The University of Minnesota President, Eric Kaler, took offense at a recent Boycott, Divestment and Sanction (BDS) movement-sponsored resolution at his university. When the student body narrowly passed a resolution, with language similar to typical BDS movement rhetoric, Kaler criticized the resolution.
The resolution called for divesting from any Israel-related institution or company involved in the alleged Israeli oppression of Palestinians, which struck a chord with Kaler. His response to the resolution was the following:
At the University of Minnesota we promote a climate of open, thoughtful and civil debate among our students, who bring great passion and energy to their positions, causes and elections. That is important to me, and I respect the right of our students to express their opinions through ballots or other initiatives. All in our community have the right to do that regardless of their points of view.
But I also have a point of view on this issue. The outcome of the non-binding referendum on the All-Campus Election ballot demanding the Board of Regents, among other things, “divest from companies that are . . . complicit in Israeli violations of Palestinian human rights,” is one of those times. Two years ago, when a similar resolution was proposed on our Twin Cities campus, I expressed my opposition to it.

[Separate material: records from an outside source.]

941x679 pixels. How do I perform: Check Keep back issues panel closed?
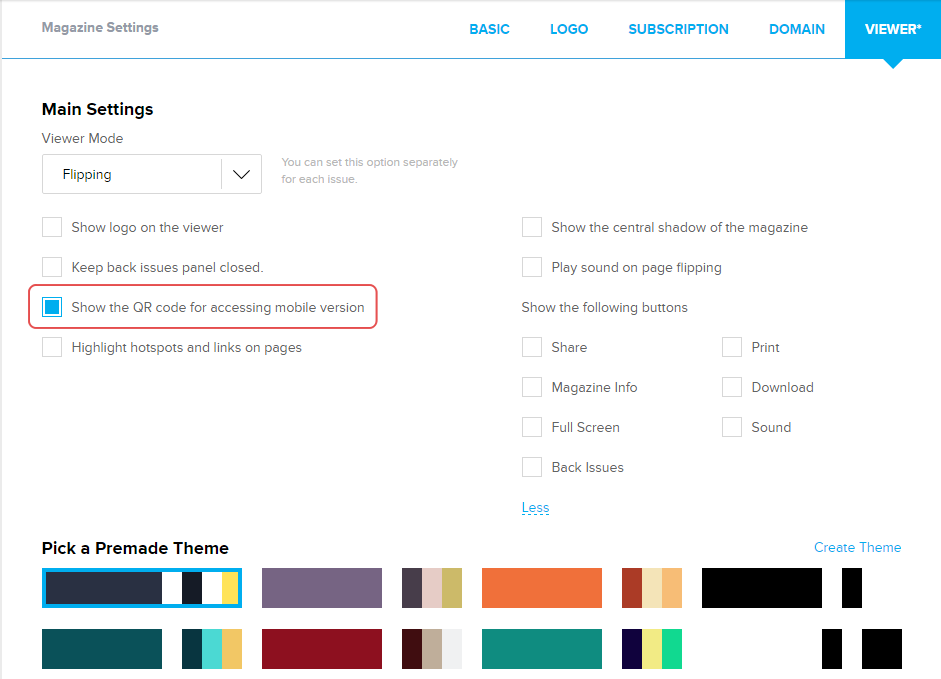52,267
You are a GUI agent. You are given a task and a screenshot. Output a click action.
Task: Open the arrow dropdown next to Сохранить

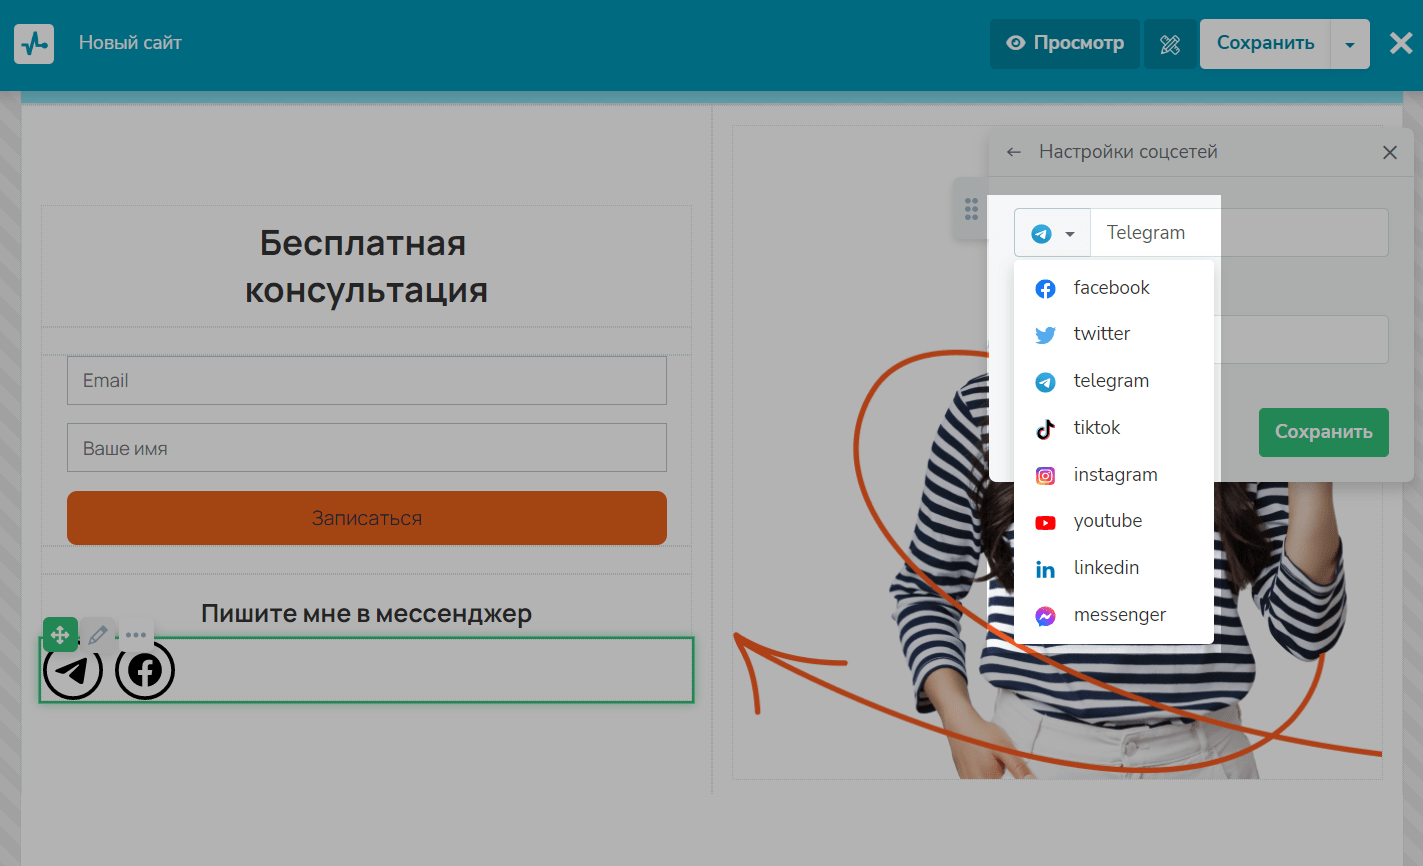[x=1350, y=44]
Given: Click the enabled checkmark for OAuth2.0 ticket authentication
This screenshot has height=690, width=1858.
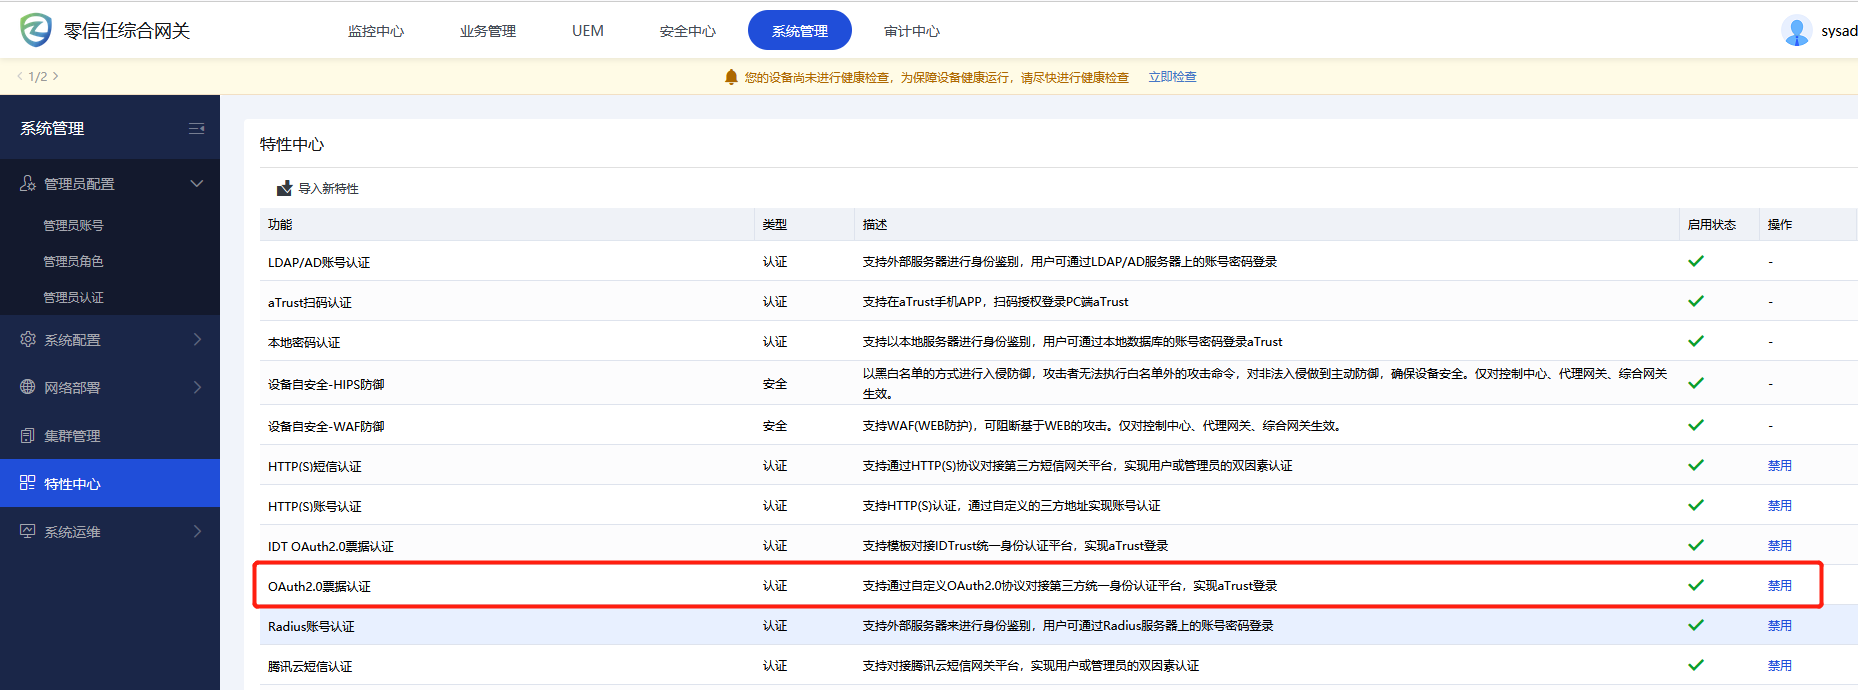Looking at the screenshot, I should point(1696,585).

I think the form of the ballot is flawed because it convolutes three issues, but I want to focus on the first part of the referendum. I want to state clearly that the University does not endorse — and I personally oppose — the action advocated in the referendum, which echoes, in part, the language and sentiment of the Boycott Divestment Sanctions (BDS) movement. The BDS Movement, while not directly mentioned in this referendum, has called for a comprehensive academic, cultural, economic and consumer boycott of Israel. In general, our University should be extraordinarily wary about such boycotts, given our core values of academic freedom and our commitment to the free exchange of ideas, uncertainty about the impact of such efforts, and concerns that we may be unfairly singling out one government and the citizens of the country in question.
My concerns are heightened by the fact that the global BDS movement does not seem to distinguish between opposition to the policies of the government of Israel and opposition to the existence of Israel.
We live in divisive times, both in our country and internationally. This referendum, while narrowly approved, exacerbates those divisions and thus may damage our ability to come together as a University community in common efforts as we hope for — and work for — peace and reconciliation in the Middle East. We won’t solve this problem alone, but surely we can be better than a place where unhelpful rhetoric is hurled from side to side.
I urge all members of our University community to seek to find common ground. In the past, I have stood firmly and vocally against anti-Muslim and anti-Semitic incidents on our campuses. I stand now against the results of this referendum and its potential harmful impact to our campus climate. We must work at civil dialogue and mutual self-respect, and I encourage those on both sides of this issue to engage in precisely those conversations.